Bill Stewart

Personal information
- Full name: Colin William Stewart
- Born: 4 October 1927 Tamworth, New South Wales, Australia

Playing information
- Position: Halfback
Club
| Years | Team | Pld | T | G | FG | P |
| 1949 | Balmain | 1 | 0 | 0 | 0 | 0 |
| 1950–51 | South Sydney | 30 | 6 | 0 | 0 | 18 |
|  | Total | 31 | 6 | 0 | 0 | 18 |
- Source:

= Bill Stewart (rugby league) =

Australian rugby league player

Bill Stewart was an Australian rugby league footballer who played in the 1940s and 1950s. He played for South Sydney and Balmain in the NSWRL competition.

== Playing career ==
Stewart made his first grade debut for Balmain in 1949 but only featured in 1 game before departing the club for South Sydney.

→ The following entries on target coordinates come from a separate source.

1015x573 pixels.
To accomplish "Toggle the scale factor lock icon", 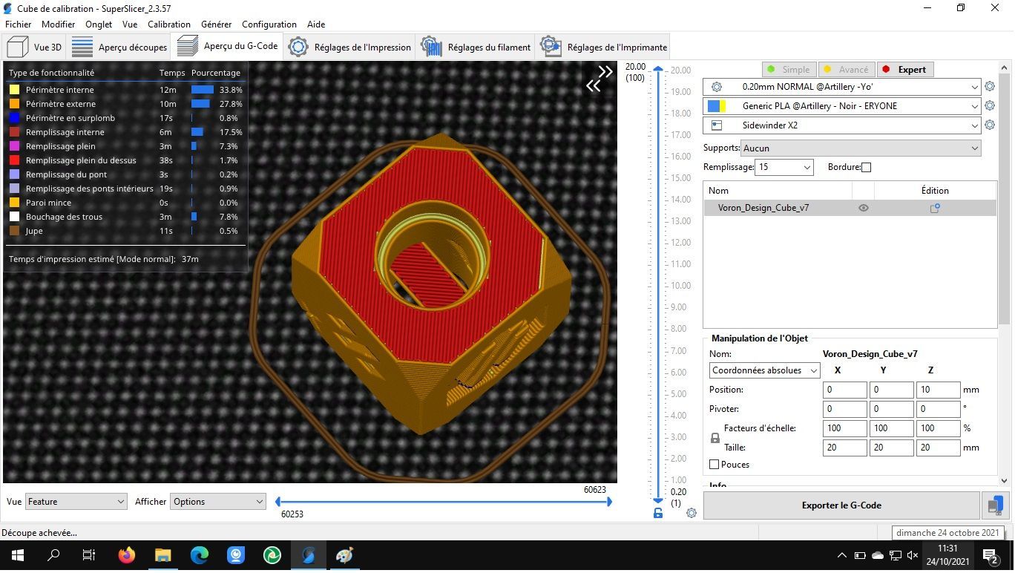I will 715,438.
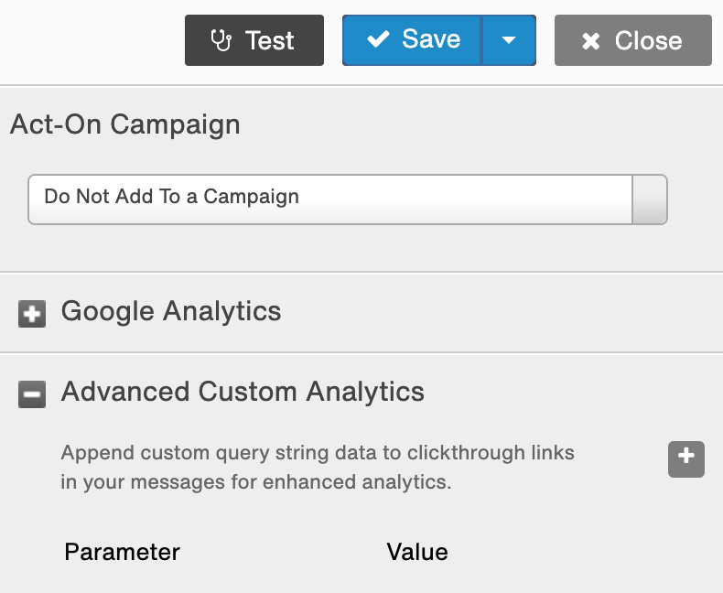Click the Act-On Campaign heading
723x593 pixels.
(x=125, y=124)
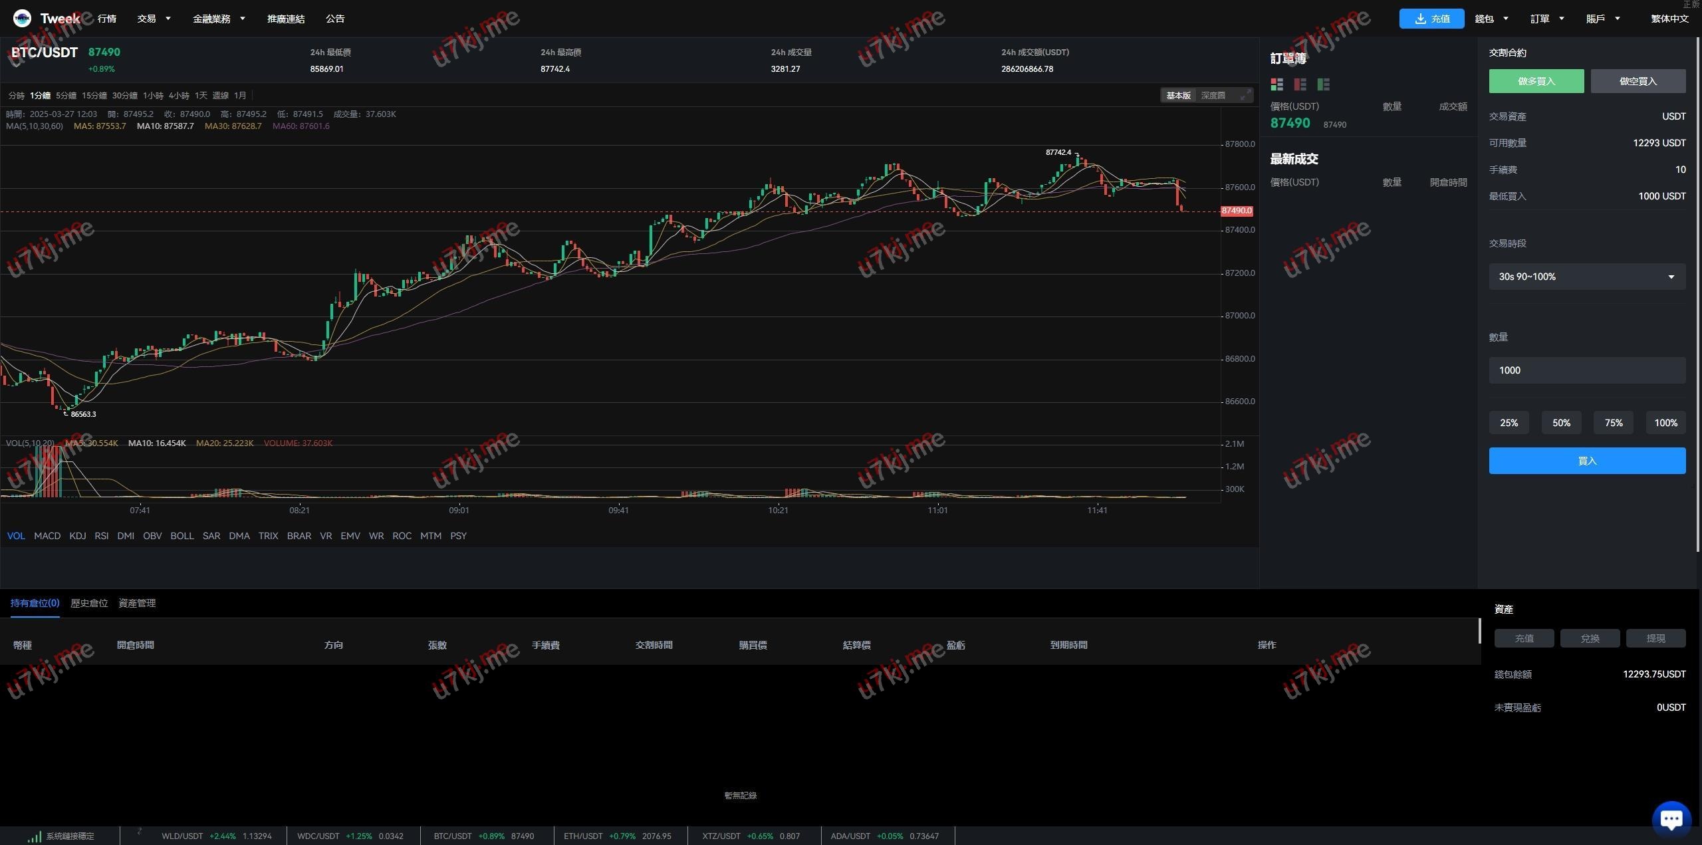
Task: Click the 數量 quantity input field
Action: (1586, 370)
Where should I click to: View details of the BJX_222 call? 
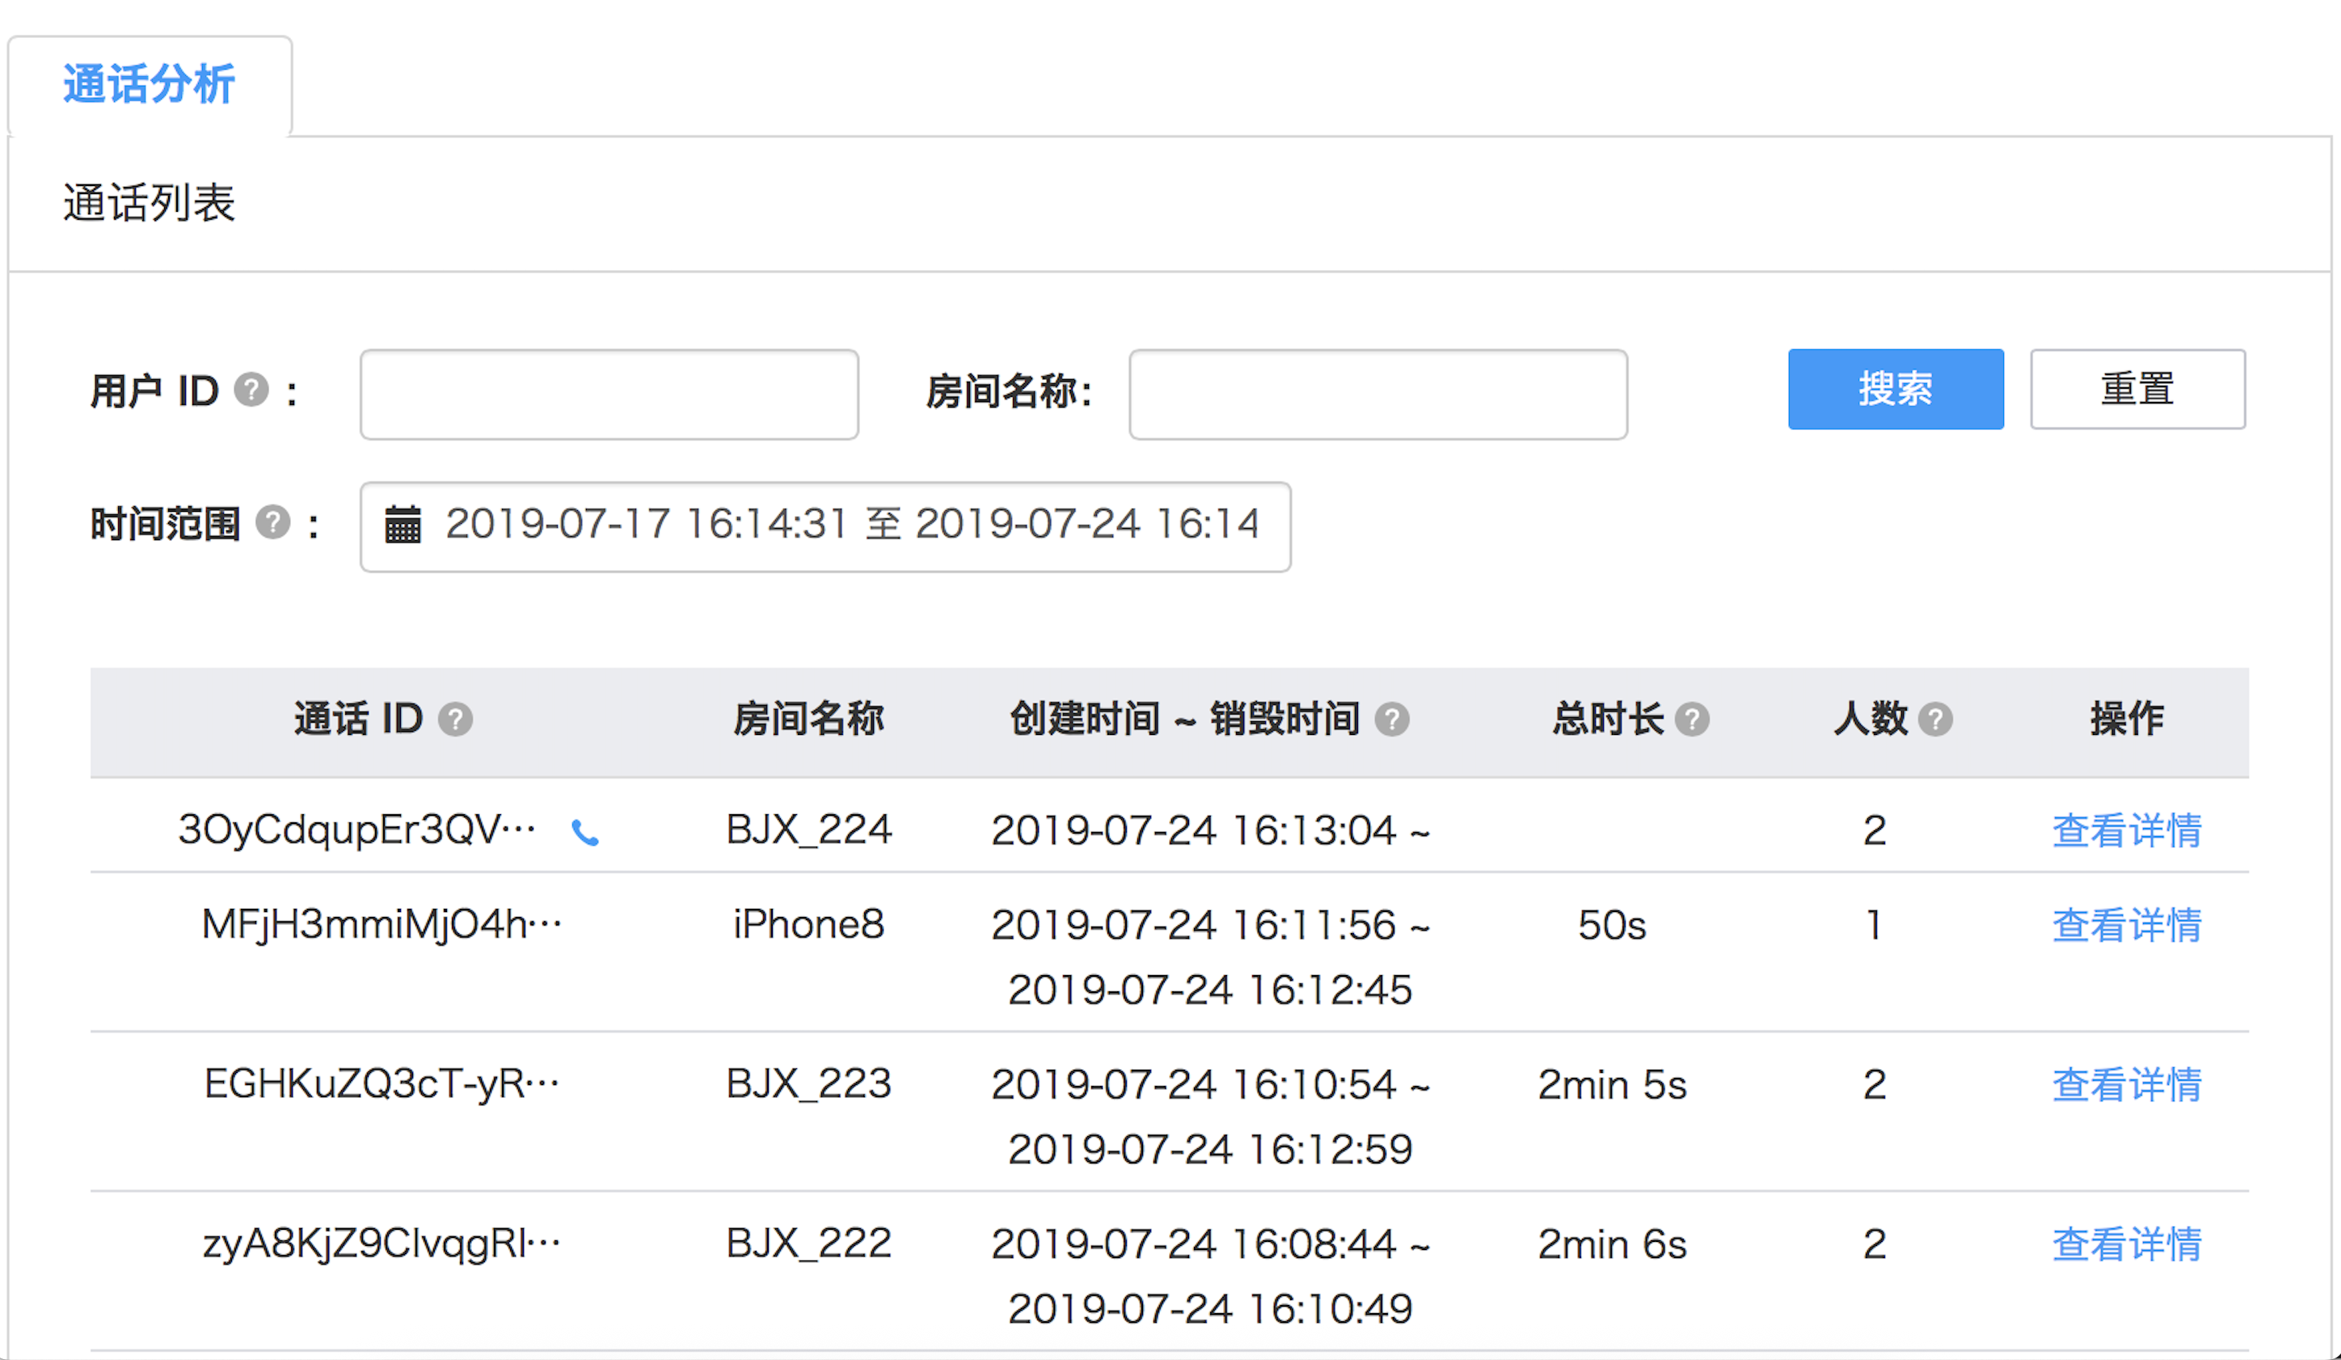pos(2126,1245)

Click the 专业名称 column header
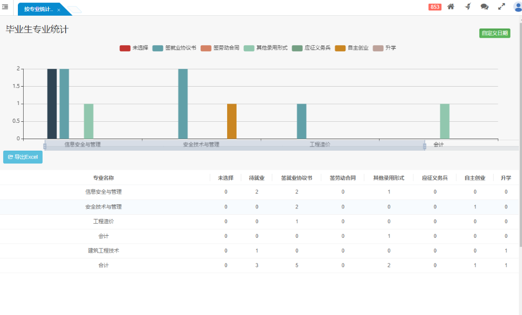pos(104,178)
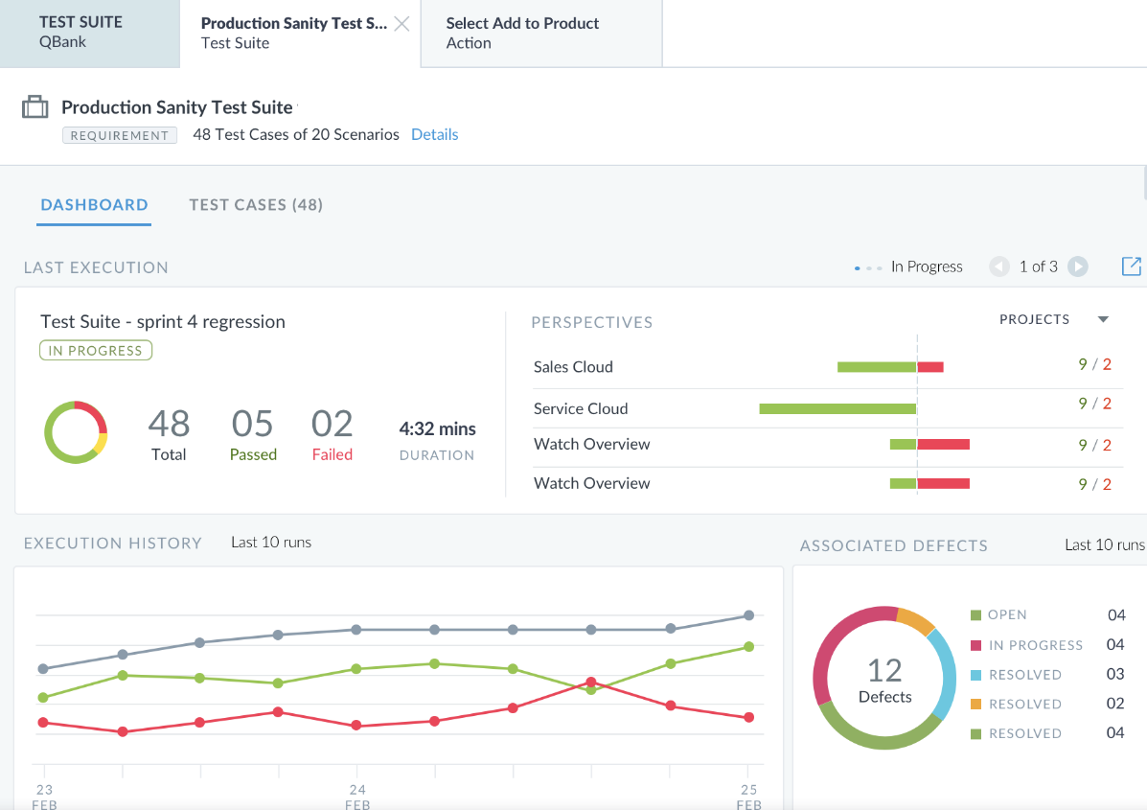This screenshot has width=1147, height=810.
Task: Go to next execution with right arrow
Action: coord(1077,266)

In his first season at Souths, the club won the minor premiership and reached the grand final. Stewart played at halfback in Souths 21-15 premiership victory over Western Suburbs which was played at the Sydney Sports Ground in front of 32,373 people.

In 1951, Stewart played 11 games for Souths as they won the minor premiership again and reached the grand final against Manly-Warringah. Stewart missed out on playing in the club's premiership victory, due to having broken his leg in the round 14 match against Wests. The grand final against Manly-Warringah was also a record high score for a grand final at the time as Souths won 42–14.